━━━━━ PASSAGE ━━━━━

Riot police have dragged away some 350 squatter families from abandoned offices in Rome amid violent clashes which are the latest to come in a rising tide of forced evictions in Italy fuelled by the economic crisis.
Several people were injured on Wednesday as police used truncheons to break through a large group of protesters outside the building, where squatters had barricaded themselves in.
An AFP photographer saw between 100 and 150 officers then entering the building – a former state-owned insurance agency – and escorting the residents out, nine days after the occupation began.
The families were loaded into around 10 waiting police vans in the area south of the city centre, which was entirely closed off to traffic for the operation.
“They clubbed us wildly, it was brutal,” Cristiano Armati, a member of the Co-ordinamento association which had helped occupy the building, told AFP by telephone from hospital.
“It doesn’t end here though. The fight for housing rights will go on,” said Armati, who said he was being treated for a broken elbow and cuts to the head.
The number of evictions in the capital is on the rise as families struggle to pay rent amid record-high unemployment.
The council carried out 3,346 evictions in the first six months of 2013 – a 10-per cent increase from the first six months of 2012, according to the latest data.
A steady increase since 2008 “shows just how grave the impact of the economic crisis has been, dragging ever greater swaths of the population into the emergency housing phenomenon,” a council official told AFP.
The government last month launched a new housing plan that promised to double rent subsidies for low earners to 200 million euros ($A297.35 million) for 2014 and 2015, but it also cracked down on squatters’ rights.
Critics say the subsidies are not enough and insist the government should do more to free up empty properties.

━━━━━ DATA SUPPLIED ━━━━━

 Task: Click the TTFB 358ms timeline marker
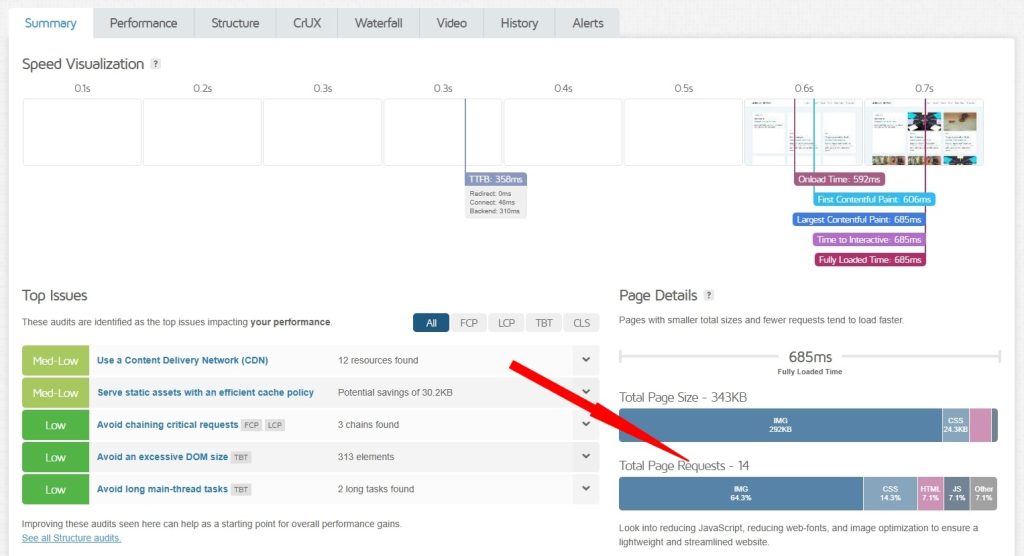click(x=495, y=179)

━━━━━
━━━━━ DATA SUPPLIED ━━━━━

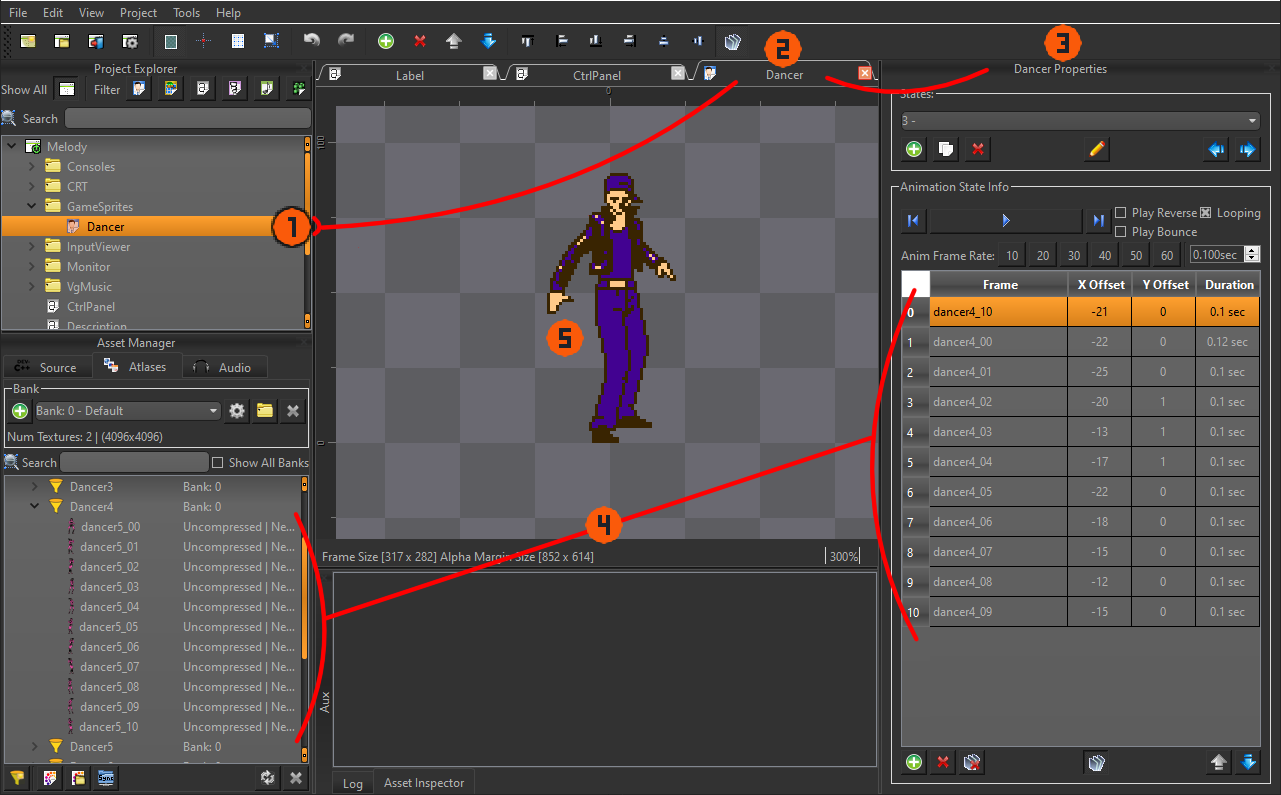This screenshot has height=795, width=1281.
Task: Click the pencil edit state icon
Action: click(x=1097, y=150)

━━━━━
━━━━━ DATA SUPPLIED ━━━━━

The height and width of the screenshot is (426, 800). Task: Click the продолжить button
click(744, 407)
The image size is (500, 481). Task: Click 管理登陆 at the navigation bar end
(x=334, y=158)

━━━━━

** TASKS TO PERFORM **
A – In the Rome evictions article, copy the part that begins at the words "The families were" and stops after "amid record-high unemployment.", swapping "police vans" for "police buses".
B – Using the Rome evictions article, answer these:
(i) About how many squatter families did riot police remove from the offices?
(ii) How many evictions did the council carry out in the first six months of 2013?
(iii) What injuries did Cristiano Armati say he was being treated for?

** SOLUTIONS PER TASK **
A –
The families were loaded into around 10 waiting police buses in the area south of the city centre, which was entirely closed off to traffic for the operation.
“They clubbed us wildly, it was brutal,” Cristiano Armati, a member of the Co-ordinamento association which had helped occupy the building, told AFP by telephone from hospital.
“It doesn’t end here though. The fight for housing rights will go on,” said Armati, who said he was being treated for a broken elbow and cuts to the head.
The number of evictions in the capital is on the rise as families struggle to pay rent amid record-high unemployment.

B –
(i) Some 350 families.
(ii) 3,346 evictions.
(iii) A broken elbow and cuts to the head.